▶ _Instructions to follow_: There is a line containing "All Issues (71, 43)" in the entries below. Repeat that line and every line after it exactly, and nothing more.

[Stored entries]
---

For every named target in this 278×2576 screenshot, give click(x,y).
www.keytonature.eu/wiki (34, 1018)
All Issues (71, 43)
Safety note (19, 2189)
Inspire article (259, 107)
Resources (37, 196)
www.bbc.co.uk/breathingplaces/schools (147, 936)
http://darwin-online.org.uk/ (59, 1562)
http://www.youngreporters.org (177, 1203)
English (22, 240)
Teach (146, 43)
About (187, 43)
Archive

---

▶ _The answer_:
All Issues (71, 43)
Safety note (19, 2189)
Inspire article (259, 107)
Resources (37, 196)
www.bbc.co.uk/breathingplaces/schools (147, 936)
http://darwin-online.org.uk/ (59, 1562)
http://www.youngreporters.org (177, 1203)
English (22, 240)
Teach (146, 43)
About (187, 43)
Archive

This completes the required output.